Show that: $\inf(A+B) = \inf(A)+ \inf(B)$

Question

Let $A,B$ be non-empty, bounded subsets of $R$ and $A+B=\{a+b:a \in A,b \in B\}$. Show that: $$\inf(A+B)=\inf(A)+\inf(B)$$

This is what I have tried:

Suppose that $x \in A+B \Rightarrow x=a+b, \ a \in A, \ b \in B$. We know that $a\geq \inf A \text{ and } b\geq \inf(B)$ . So $x \geq \inf(A)+\inf(B) \Rightarrow\inf(A+B) \geq \inf(A)+\inf(B)$

If $x\in A \Rightarrow x \in A+B, \text{ so we conclude that } \inf(A) \leq \inf(A+B)$ and if $x \in B \Rightarrow x \in A+B,\text{ so we conclude that } \inf(B) \leq \inf(A+B)$. Therefore, we have that $\displaystyle \frac{\inf(A)+\inf(B)}{2} \leq \inf(A)+\inf(B) \leq \inf(A+B)$.

Could you tell me if it is right?

Answer 1

Your proof for $\inf (A+B)\ge \inf A+\inf B$ is right.

For the other direction. For any $\delta>0$, there exist $a\in A, b\in B$ s.t. $a<\inf A+\delta$ and $b<\inf B+\delta$, then $a+b<\inf A+\inf B+2\delta$, hence $\inf (A+B)\le \inf A+\inf B+2\delta$. Let $\delta$ go to zero.

Answer 2

I shall prove a small lemma.

If $x,y$ and $a$ be arbitrary real numbers such that the inequality $a \leq x \leq a+\frac {y}{n}$ holds for all integers $n \geq 1$, then $x=a$.

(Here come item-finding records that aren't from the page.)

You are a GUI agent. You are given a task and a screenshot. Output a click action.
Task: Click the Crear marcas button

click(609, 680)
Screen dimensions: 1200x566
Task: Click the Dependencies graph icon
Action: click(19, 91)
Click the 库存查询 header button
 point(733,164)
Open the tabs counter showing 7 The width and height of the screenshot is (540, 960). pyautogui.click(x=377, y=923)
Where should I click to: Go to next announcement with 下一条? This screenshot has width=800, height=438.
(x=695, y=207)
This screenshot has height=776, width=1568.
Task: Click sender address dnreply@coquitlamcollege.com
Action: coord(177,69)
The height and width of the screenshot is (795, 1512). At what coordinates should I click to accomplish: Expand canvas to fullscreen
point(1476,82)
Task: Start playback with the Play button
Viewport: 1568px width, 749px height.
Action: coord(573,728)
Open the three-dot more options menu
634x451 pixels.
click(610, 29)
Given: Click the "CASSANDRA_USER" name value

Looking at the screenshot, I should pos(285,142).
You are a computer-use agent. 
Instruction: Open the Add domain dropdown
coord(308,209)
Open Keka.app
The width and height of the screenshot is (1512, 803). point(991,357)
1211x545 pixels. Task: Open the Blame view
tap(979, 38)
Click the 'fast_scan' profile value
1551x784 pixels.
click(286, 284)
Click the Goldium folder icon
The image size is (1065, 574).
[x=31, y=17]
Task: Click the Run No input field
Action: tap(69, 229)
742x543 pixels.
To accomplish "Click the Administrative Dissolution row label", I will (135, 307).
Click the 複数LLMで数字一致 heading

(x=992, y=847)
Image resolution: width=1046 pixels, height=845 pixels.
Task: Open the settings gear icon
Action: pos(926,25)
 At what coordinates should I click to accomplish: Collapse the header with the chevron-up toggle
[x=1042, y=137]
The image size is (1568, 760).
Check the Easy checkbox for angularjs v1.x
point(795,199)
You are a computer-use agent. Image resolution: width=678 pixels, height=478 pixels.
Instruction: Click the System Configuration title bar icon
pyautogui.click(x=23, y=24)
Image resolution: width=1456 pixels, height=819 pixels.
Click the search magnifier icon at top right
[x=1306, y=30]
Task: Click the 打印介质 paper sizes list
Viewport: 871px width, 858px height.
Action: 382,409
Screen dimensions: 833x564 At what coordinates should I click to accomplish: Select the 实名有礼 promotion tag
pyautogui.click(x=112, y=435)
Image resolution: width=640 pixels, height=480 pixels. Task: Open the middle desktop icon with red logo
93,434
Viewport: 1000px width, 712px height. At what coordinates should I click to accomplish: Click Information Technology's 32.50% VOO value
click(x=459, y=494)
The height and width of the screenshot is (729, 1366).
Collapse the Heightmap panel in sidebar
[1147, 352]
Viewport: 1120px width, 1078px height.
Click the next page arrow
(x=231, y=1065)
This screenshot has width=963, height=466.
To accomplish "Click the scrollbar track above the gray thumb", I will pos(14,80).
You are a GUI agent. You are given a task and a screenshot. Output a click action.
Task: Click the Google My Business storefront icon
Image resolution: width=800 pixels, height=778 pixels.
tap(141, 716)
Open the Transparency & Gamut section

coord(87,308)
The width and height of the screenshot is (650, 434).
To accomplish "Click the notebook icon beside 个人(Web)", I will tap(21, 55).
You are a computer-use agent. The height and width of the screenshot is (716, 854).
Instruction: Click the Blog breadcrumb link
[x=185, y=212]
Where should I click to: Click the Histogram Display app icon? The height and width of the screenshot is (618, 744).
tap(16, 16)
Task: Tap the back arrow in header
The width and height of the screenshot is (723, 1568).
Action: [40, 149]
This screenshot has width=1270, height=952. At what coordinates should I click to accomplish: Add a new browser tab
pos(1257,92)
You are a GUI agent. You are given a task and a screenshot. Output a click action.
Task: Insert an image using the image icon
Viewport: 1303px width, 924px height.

This is because if $x>a$, then the number $\frac {y}{x-a}$ would be an upper bound for the set of positive integers, which is not the case.

Now, you have proved yourself that $\inf(A+B)\geq \inf(A)+\inf(B)$.
Also observe that for any positive integer $n$, $\exists a \in A$ such that $a \leq \inf(A)+\frac{1}{n}$ and $\exists b \in B$ such that $b\leq \inf(B)+\frac{1}{n}$.(Why?)
So, we have $\inf(A+B)\leq a+b \leq \inf(A)+\inf(B)+\frac {2}{n}$ $\forall n \in \mathbb N$
Thus we have $\inf(A)+\inf(B) \leq \inf (A+B) \leq \inf(A)+\inf(B) + \frac {2}{n}$ for all positive integers $n\geq1$. Thus from the lemma, we are forced to conclude that $\inf(A+B)=\inf(A)+\inf(B)$.